While the Swiss Parliament meets in special session (4-8 May) to discuss policy directions for the “post-COVID-19” period, civil society groups such as the Fourth of May Appeal (L’appel du 4 Mai), are demanding that a return to “business as usual” be replaced by a more sustainable and humanistic approach to social and economic development. After forcing us so far apart, can this virus teach us the true meaning of living together? Julie Billaud, Associate Professor in Anthropology and Sociology of Development at the Geneva Graduate Institute explores the lessons learned and stark choices that we now face.
This experience has taught us two main things. The first is that the virus does not affect everyone in the same way. Inequalities in societies have been reinforced as a result of the pandemic between rich and poor, documented and undocumented workers, men and women, young and old. People in poor economic situations, living in overcrowded neighborhood are more likely to be affected than those living in greater privilege. In Chicago, black people are twice as affected as whites. The second lesson is that we cannot disentangle the ecological crisis from the social crisis. We need to redefine the boundaries between nature and society. We need to think about the economic crisis in tandem with the social crisis.
Even though the Swiss state has spent millions supporting companies and individuals who have lost their jobs, on Sunday 2500 people queued for hours to get food parcels, only because civil society organizations realized people had trouble feeding themselves. This is happening in one of the richest countries in the world. Again, what we see is that the response is not proportionate to the needs and inequalities that exist in our societies.

Collection entries
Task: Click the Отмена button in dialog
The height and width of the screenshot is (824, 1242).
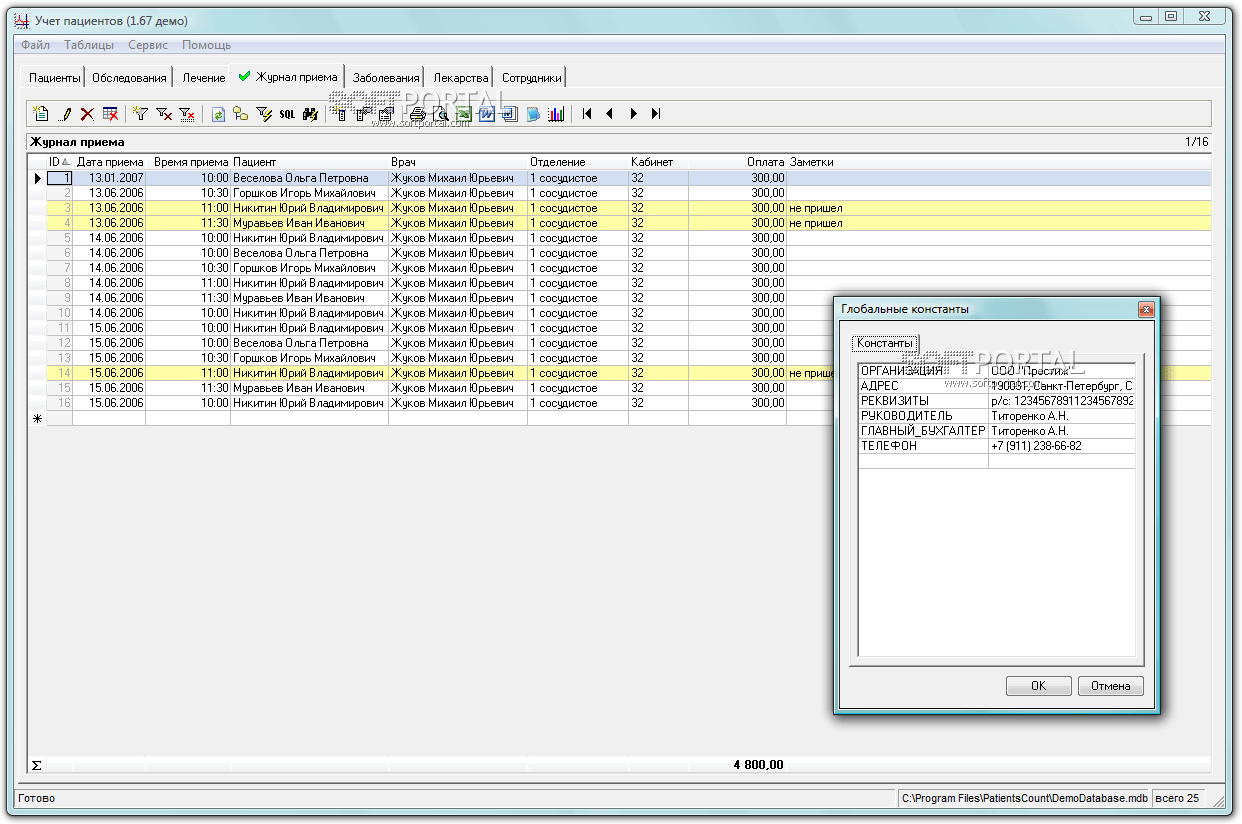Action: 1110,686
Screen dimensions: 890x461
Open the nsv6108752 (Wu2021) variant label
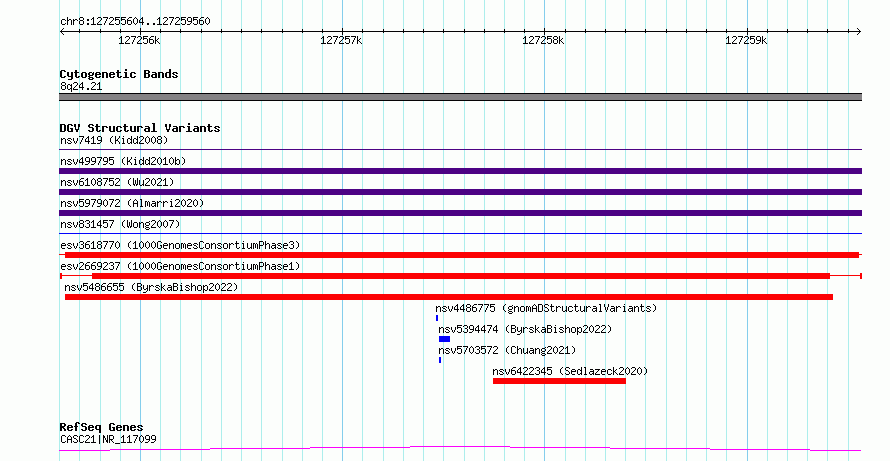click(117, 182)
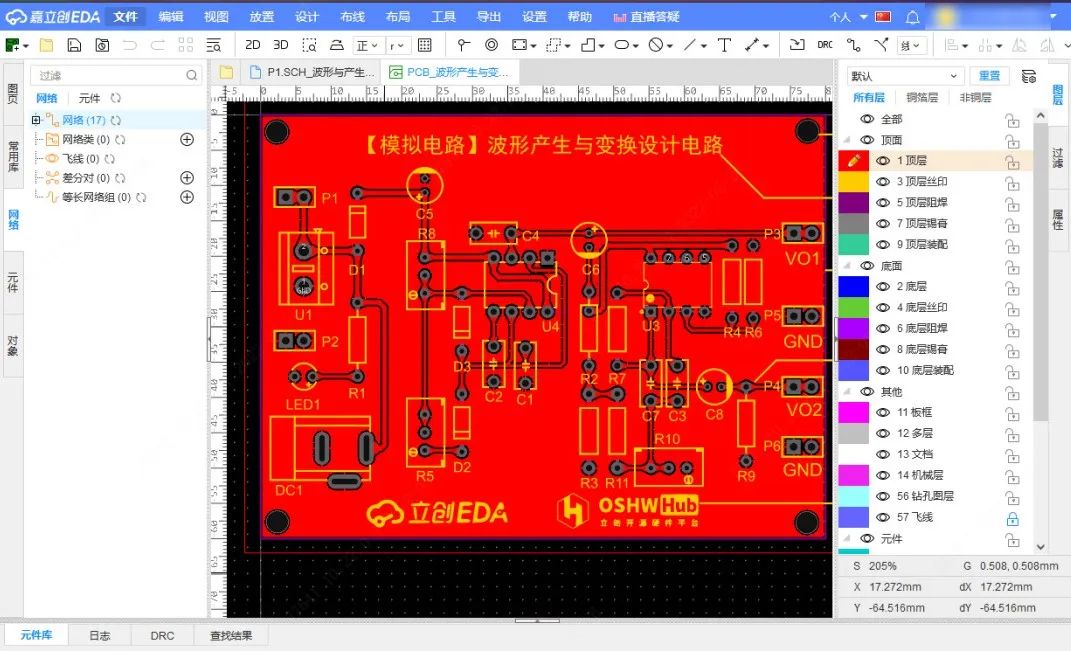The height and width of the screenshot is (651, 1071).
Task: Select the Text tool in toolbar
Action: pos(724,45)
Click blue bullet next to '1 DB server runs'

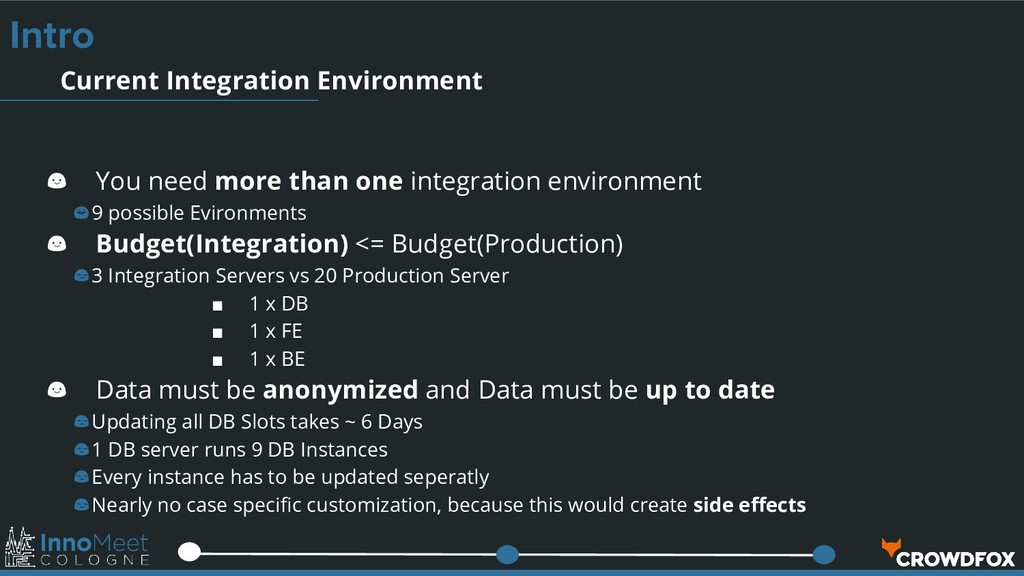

● Task objective:
Write out the passage of the pandemic text from "Even though the" up to and including "in our societies.", word for word.

● Your solution:
Even though the Swiss state has spent millions supporting companies and individuals who have lost their jobs, on Sunday 2500 people queued for hours to get food parcels, only because civil society organizations realized people had trouble feeding themselves. This is happening in one of the richest countries in the world. Again, what we see is that the response is not proportionate to the needs and inequalities that exist in our societies.